Une mutation génétique rare embarrasse l’une des plus importantes banques de sperme au monde. Au moins 197 enfants sont nés à travers le monde grâce au sperme d’un donneur anonyme danois porteur d’un gène augmentant le risque de cancer, «avant que la banque de sperme ne découvre cette grave anomalie génétique», révèle la télévision publique danoise DR ce mercredi 10 décembre.
Selon les informations des journalistes danois, qui ont mené l’enquête en collaboration avec 13 autres médias publics européens, le sperme de ce donneur a été vendu entre 2006 et 2022 à 67 cliniques, réparties dans 14 pays d’Europe (notamment le Danemark et la Belgique, mais aussi l’Allemagne ou encore l’Espagne). Au Danemark, 99 enfants sont nés grâce à ce don. «D’autres cas sont attendus dans les pays qui n’ont pas encore publié de chiffres officiels», précise le Réseau de journalisme d’investigation de l’UER (Union européenne de radio-télévision) dans son communiqué
La France ne figure pas dans la liste établie par ce travail journalistique. Mais, selon la RTBF, au moins une jeune fille française de 14 ans est atteinte de cette mutation, sans avoir développé de cancer actuellement : sa mère a été inséminée en 2011 dans une clinique de fertilité en Belgique. La PMA pour les femmes célibataires étant à l’époque illégale en France - elle n’a été autorisée qu’en 2021 -, sa mère dit y «être allée parce que là-bas c’était légal et parce que c’était un hôpital et que j’avais une garantie sur le côté santé, a-t-elle raconté au média belge. En fait, le sperme, il n’était pas si propre que ça. […] J’ai une culpabilité énorme.»
Première alerte en 2020
C’est en avril 2020 que la banque danoise de sperme European Sperm Bank (EBS) a reçu une première alerte : un enfant, issu d’un don et atteint d’un cancer, présente une mutation rare du gène TP53. Ce dernier contrôle la croissance et la division des cellules, et joue donc un rôle central dans la prévention de leur transformation en cellules cancéreuses. Cette anomalie peut entraîner le syndrome de Li-Fraumeni, qui engendre la survenue précoce de différentes tumeurs malignes, comme le rappelle l’Inserm. Selon les estimations, le risque de cancer au cours de la vie est d’environ 70 % pour les hommes et de plus de 90 % pour les femmes.

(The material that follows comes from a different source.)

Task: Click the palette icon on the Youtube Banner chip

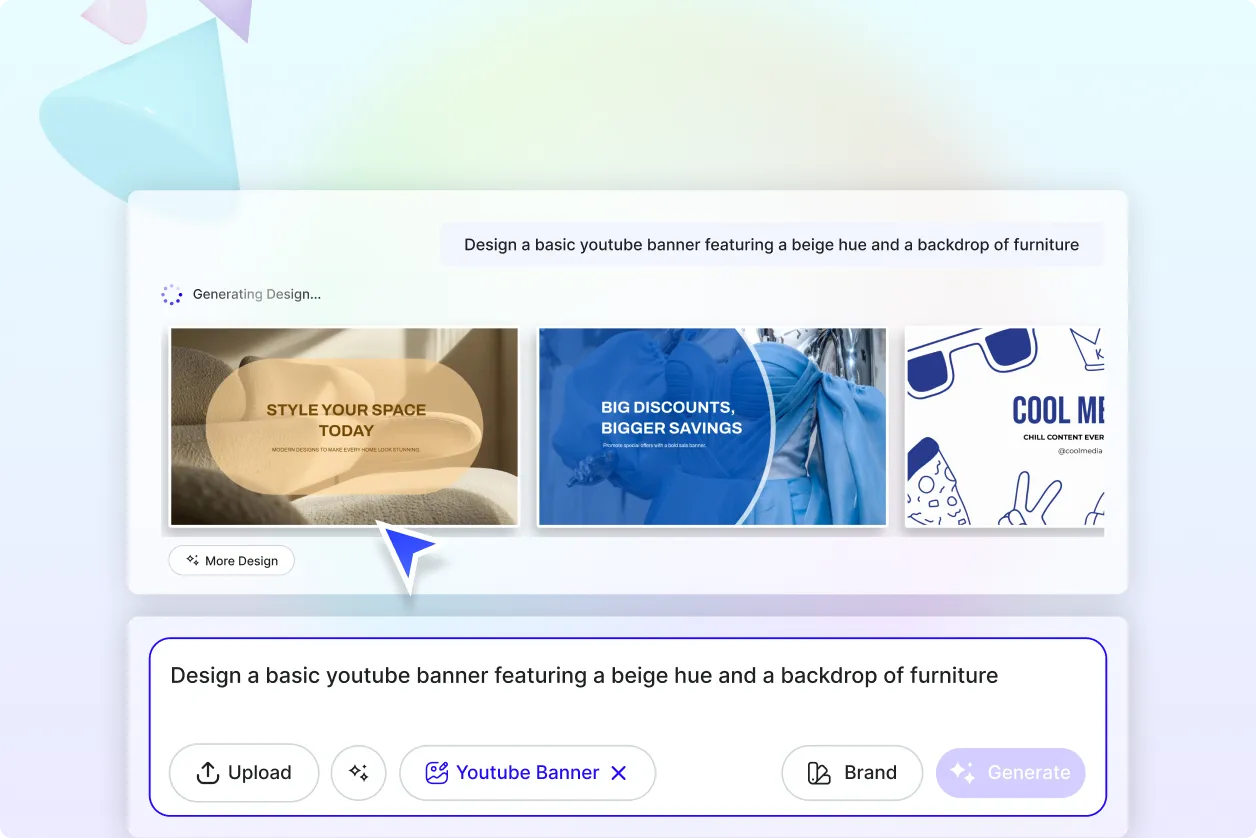Action: pyautogui.click(x=436, y=772)
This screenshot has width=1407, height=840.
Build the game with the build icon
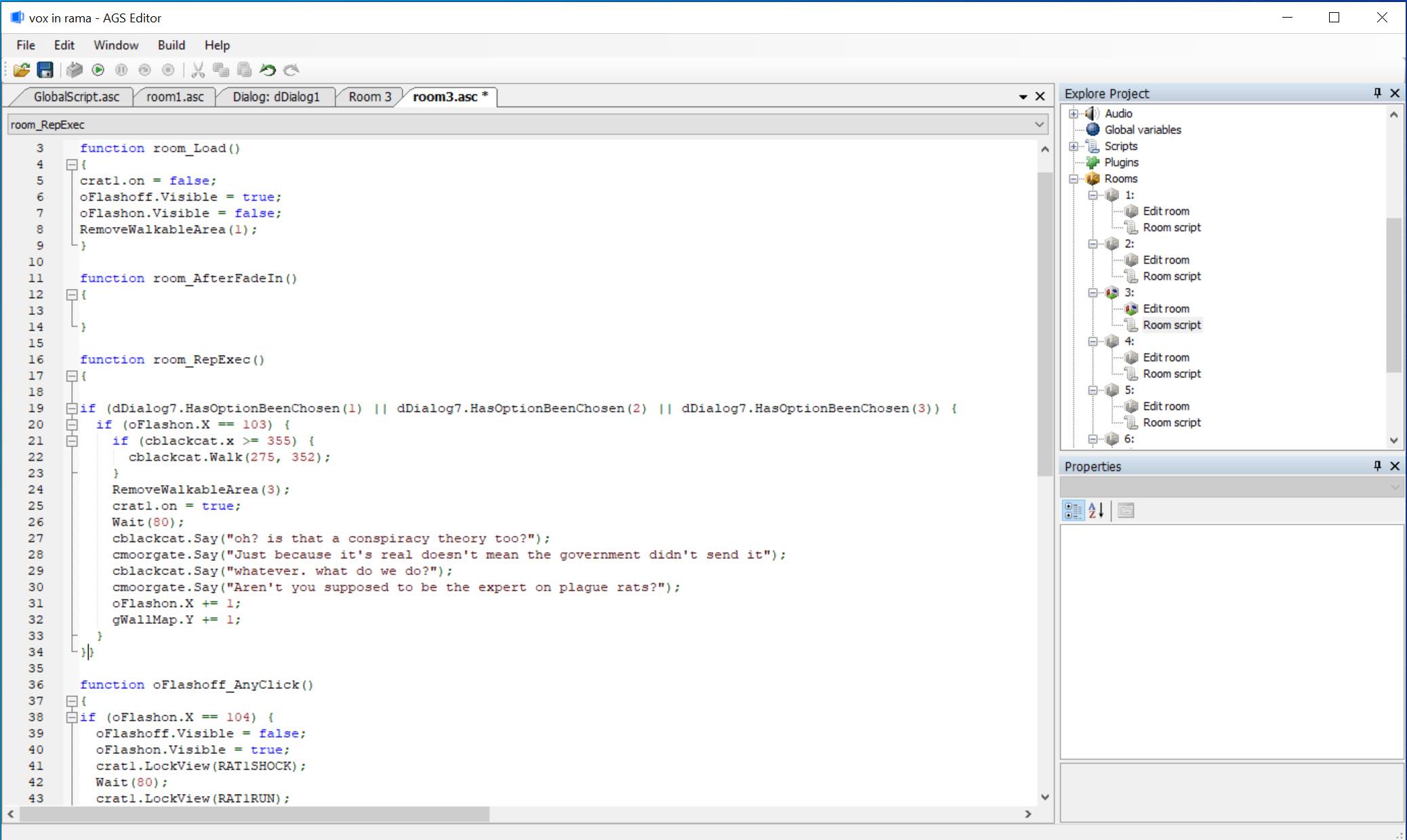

Une fois l’alerte reçue par l’entreprise il y a cinq ans, la décision a été prise de mettre en pause les ventes du sperme du donneur et de tester un échantillon. Mais aucune trace de la mutation n’y a été décelée et les ventes ont repris.
Une autre alarme retentit néanmoins trois ans plus tard : à nouveau, l’EBS est informée qu’au moins un enfant né d’un don présente la mutation et est atteint de cancer. A nouveau, des échantillons sont testés. Et cette fois, ils révèlent que le donneur est un porteur sain de la mutation incriminée. Le sperme est bloqué fin octobre 2023.
Témoignages
«La mutation spécifique est une altération rare et auparavant jamais décrite de TP53, qui n’est présente que dans une petite fraction des spermatozoïdes du donneur et non dans le reste de son organisme, le donneur lui-même n’étant pas atteint», se défend la banque dans un communiqué. L’entreprise insiste sur le fait que cette anomalie ne pouvait être détectée par un dépistage génétique préalable et que tous les enfants conçus par ce don n’en sont pas porteurs.
Selon la BBC, qui a aussi pris part à cette enquête, si la plupart des cellules du donneur ne contiennent pas l’anomalie en question, jusqu’à 20 % de son sperme en est porteur : «tout enfant issu d’un sperme affecté présentera cette mutation dans toutes les cellules de son corps».
Cette affaire met aussi en lumière un possible manque dans la réglementation : il n’en existe aucune au niveau international pour encadrer le nombre d’enfants dont un donneur peut être le géniteur au-delà des frontières. De nombreux pays européens ont tout de même légiféré en la matière sur leur sol. La France a fixé la limite à 10 descendants par donneur ; le Danemark, 12. Fin 2022, l’European Sperm Bank a établi un maximum de 75 familles par donneur.